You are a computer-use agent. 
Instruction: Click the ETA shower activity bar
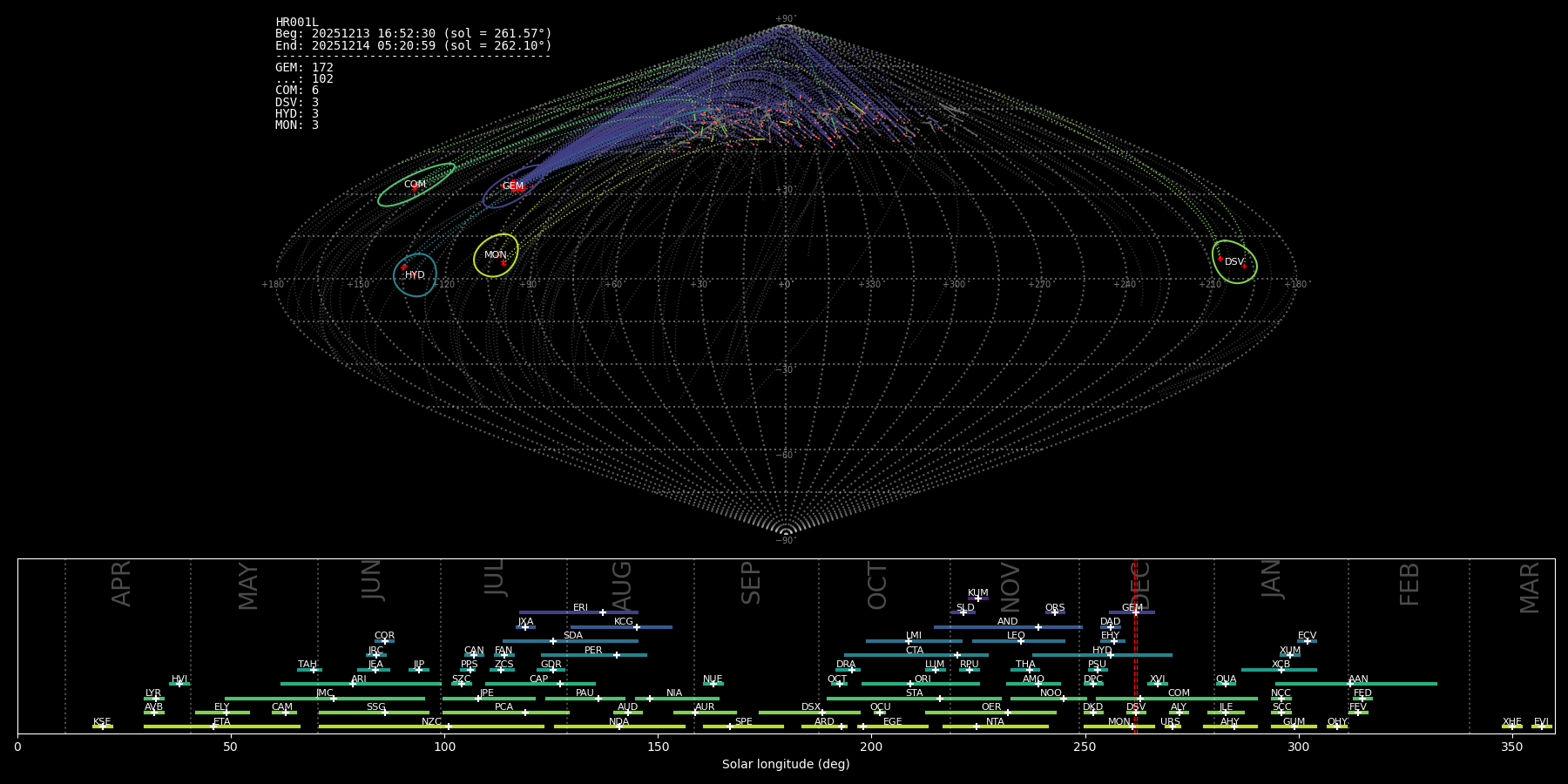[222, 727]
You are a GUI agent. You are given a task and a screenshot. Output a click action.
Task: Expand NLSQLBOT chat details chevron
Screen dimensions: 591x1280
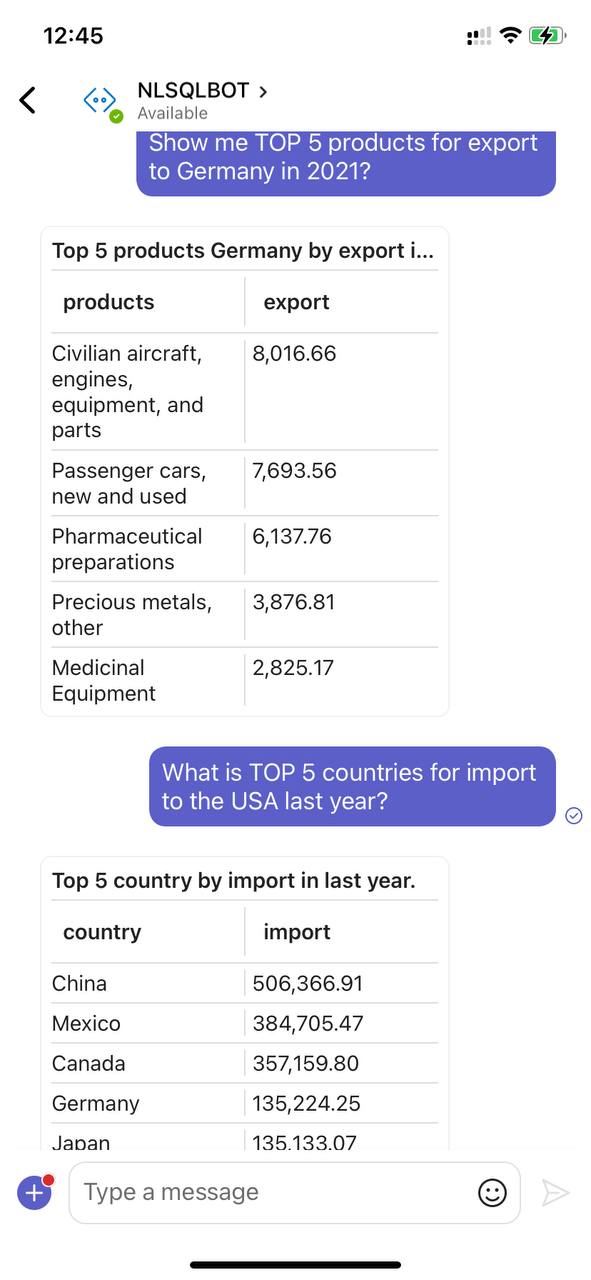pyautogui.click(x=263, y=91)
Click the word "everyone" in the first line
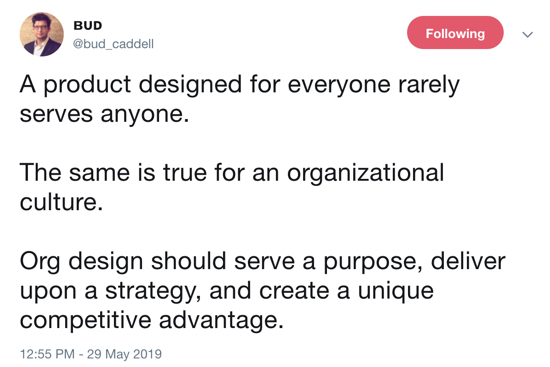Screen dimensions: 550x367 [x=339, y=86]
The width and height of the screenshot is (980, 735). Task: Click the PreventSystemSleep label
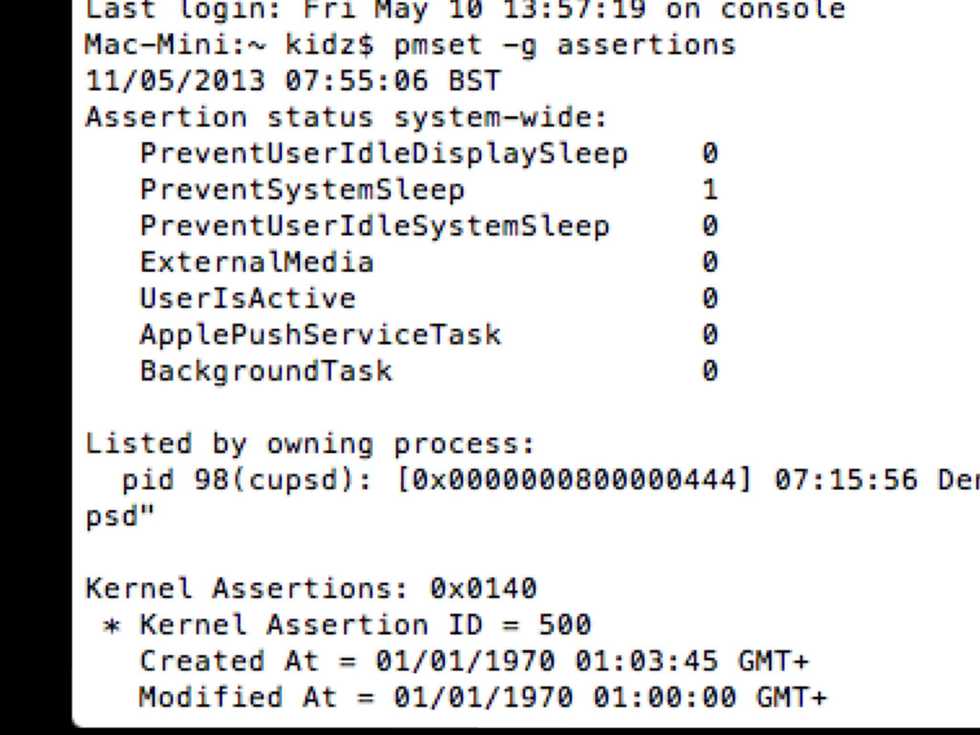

◆ ◆ ◆ ◆ ◆ ◆ ◆

● **The task**
Without the pictures, write out all of the material exactly.

● **Exercise response**
You are a computer-use agent. 
Instruction: Click the ETA shower activity bar
[222, 727]
You are a GUI agent. You are given a task and a screenshot. Output a click action.
Task: Expand NLSQLBOT chat details chevron
Screen dimensions: 591x1280
pyautogui.click(x=263, y=91)
Click the word "everyone" in the first line
Screen dimensions: 550x367 [x=339, y=86]
The width and height of the screenshot is (980, 735). Task: Click the PreventSystemSleep label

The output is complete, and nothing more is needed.